Améliorer la chimiothérapie du cancer du pancréas

Le Dr Ziv Gil, directeur du laboratoire de recherche appliquée sur le cancer du Technion, a reçu une subvention de l’ICRF pour la recherche sur les mécanismes cellulaires sous-jacents à la propagation, ou métastase, des cellules cancéreuses pancréatiques. Gil étudie comment les cellules cancéreuses du pancréas peuvent migrer le long des axones ou des fibres nerveuses – un mécanisme connu sous le nom de suivi neuronal.

« L’une des caractéristiques du cancer du pancréas est sa capacité à envahir et à progresser dans les nerfs », a déclaré Gil. Lui et son équipe ont déjà découvert le mécanisme par lequel des cellules appelées macrophages aident à propager le cancer du pancréas vers d’autres organes.

« C’est comme si le corps percevait le cancer comme une inflammation, et il envoyait ces cellules combattre le cancer. Mais au lieu de combattre le cancer, ces petites cellules le nourrissent », a déclaré Gil, qui est également médecin-chef au département d’oto-rhino-laryngologie du Technion et directeur de la chirurgie de la tête et du cou à l’hôpital Rambam de Haïfa. « Maintenant, nous essayons d’imiter la transmission de ces signaux entre les macrophages et les cellules cancéreuses afin d’emballer la chimiothérapie dans ces signaux qui peuvent cibler le cancer. »

À l’heure actuelle, l’équipe de Gil, soutenue par un financement de l’ICRF, mène des essais précliniques sur des souris pour développer des matériaux biologiques synthétiques qui administrent une chimiothérapie aux cellules cancéreuses. Les essais cliniques humains, a-t-il dit, sont encore dans quelques années.

Le collègue de Rambam, le Dr Erez Hasnis, également bénéficiaire d’une subvention de l’ICRF, examine de près une protéine particulière, RNF125, dont les niveaux semblent chuter à mesure que les cellules pancréatiques deviennent malignes. Cela, a-t-il dit, se produit dans les cellules normales lorsque les enzymes digestives sont synthétisées et sécrétées. Ils sont blessés et remplacés, et à un moment donné, les mutations commencent à s’accumuler. Les scientifiques ne savent pas encore pourquoi certaines personnes développent un cancer du pancréas à part entière et d’autres non.

Pourtant, souvent, a déclaré Hasnis, le pancréas ne peut tout simplement pas suivre notre apport alimentaire.

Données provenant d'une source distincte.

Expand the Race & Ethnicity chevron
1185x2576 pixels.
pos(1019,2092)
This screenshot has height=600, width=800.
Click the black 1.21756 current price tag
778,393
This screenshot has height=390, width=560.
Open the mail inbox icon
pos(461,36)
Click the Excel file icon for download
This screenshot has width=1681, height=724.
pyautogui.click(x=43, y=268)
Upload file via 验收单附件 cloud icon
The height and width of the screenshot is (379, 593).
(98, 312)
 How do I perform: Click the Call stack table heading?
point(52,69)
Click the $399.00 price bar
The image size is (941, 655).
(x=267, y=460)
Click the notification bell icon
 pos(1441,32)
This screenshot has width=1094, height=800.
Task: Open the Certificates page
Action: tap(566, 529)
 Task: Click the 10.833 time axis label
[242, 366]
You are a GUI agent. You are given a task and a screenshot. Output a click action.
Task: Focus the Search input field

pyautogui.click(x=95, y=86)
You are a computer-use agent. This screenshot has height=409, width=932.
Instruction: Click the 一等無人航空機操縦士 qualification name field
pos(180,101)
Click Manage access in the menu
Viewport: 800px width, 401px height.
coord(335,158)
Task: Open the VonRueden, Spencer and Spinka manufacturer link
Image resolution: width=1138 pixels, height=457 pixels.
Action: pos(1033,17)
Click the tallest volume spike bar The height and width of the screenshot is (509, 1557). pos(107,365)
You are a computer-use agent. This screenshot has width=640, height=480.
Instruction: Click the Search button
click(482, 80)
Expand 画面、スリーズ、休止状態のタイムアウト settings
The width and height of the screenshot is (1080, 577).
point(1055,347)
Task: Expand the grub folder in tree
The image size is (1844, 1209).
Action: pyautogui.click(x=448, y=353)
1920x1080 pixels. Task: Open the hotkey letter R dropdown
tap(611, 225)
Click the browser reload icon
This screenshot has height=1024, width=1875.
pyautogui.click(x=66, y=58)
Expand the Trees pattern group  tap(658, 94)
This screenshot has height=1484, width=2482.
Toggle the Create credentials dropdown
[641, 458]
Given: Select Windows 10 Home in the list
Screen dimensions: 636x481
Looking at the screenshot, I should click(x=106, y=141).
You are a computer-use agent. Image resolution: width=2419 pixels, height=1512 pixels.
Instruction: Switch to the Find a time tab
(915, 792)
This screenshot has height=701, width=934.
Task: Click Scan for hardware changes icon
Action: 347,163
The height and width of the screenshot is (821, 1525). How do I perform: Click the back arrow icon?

« À mesure que nous mangeons de plus en plus, notre pancréas s’épuise. Finalement, certaines cellules commencent à mourir et d’autres doivent les remplacer, dans un processus qui rend les cellules du pancréas sujettes à la transformation maligne », a déclaré Hasnis, citant plusieurs articles publiés liant le cancer du pancréas à l’obésité et à un apport calorique élevé.

Hasnis veut également savoir pourquoi ce cancer particulier est si agressif en matière de propagation métastatique. Pour le savoir, il a mis au point une méthode dans laquelle le cancer du pancréas est réséqué dans un modèle murin, permettant à son équipe d’observer le développement des métastases hépatiques. Cela lui permet d’isoler des gènes spécifiques impliqués dans l’ensemencement du cancer.

« Espérons que dans quelques années », a-t-il dit, « nous serons en mesure d’utiliser de nouvelles molécules pour cibler le processus métastatique ».